I’m halfway through life and I’m still worried about looking cool. Seriously??
God knows this about me, and I think he often smiles at my desire to show off. The same way I smile when one of my boys finds himself with an audience and wants them to know how he can do a somersault or climb a little higher in a tree than he did last week.
God gets it: I often look to others for validation and approval. And I don’t think he faults me for it.
But He also knows the stakes are much higher now that I’m a grown man. And that he wants to use me to help others become all that He wants them to be. And that maybe there are more important things than having people think I’m cool.
There’s a very short prayer he gave me a while back that I use every time I’m preparing and delivering some kind of message (even a blog post):
God, help me care more about what they think of You than what they think of me.
God knows I want people to like me. He knows I care about their opinion of me. This little prayer helps me acknowledge that, to own it without being shamed.
But He wants more for me than I want for myself. And He wants more for others than I want for them. And He knows the only way we’ll all end up getting more – more life, more hope, more healing, more direction – is when He’s allowed to shine through me. When He’s not blocked by my very real concern about what others think.

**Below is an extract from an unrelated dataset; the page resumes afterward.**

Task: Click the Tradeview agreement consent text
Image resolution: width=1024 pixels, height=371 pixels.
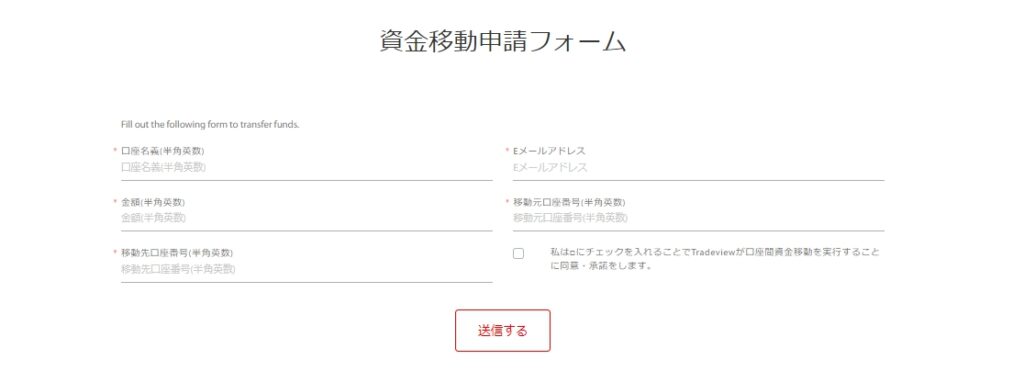Action: 715,259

That little prayer – God, help me care more about they think of you than what they think of me – has been tremendously helpful over the years.
It’s helpful when giving speeches, sure, but I’ve also found it helpful when meeting with someone I care about. Or when visiting a new place or entering a new context. Or when trying a new activity. It works anytime I run into my desire to look cool in front of someone, anytime I want to influence a person or a crowd.
Because I’ll probably still hope to look cool when I’m 80 (I won’t – I haven’t looked cool since the fourth grade). And God knows that. And he smiles at me. And he says, Jesse, I’ve got a lot more for you and others if you’ll let me shine brighter than you.
So Jesus, today, help me care more about what people think of You than what they think of me.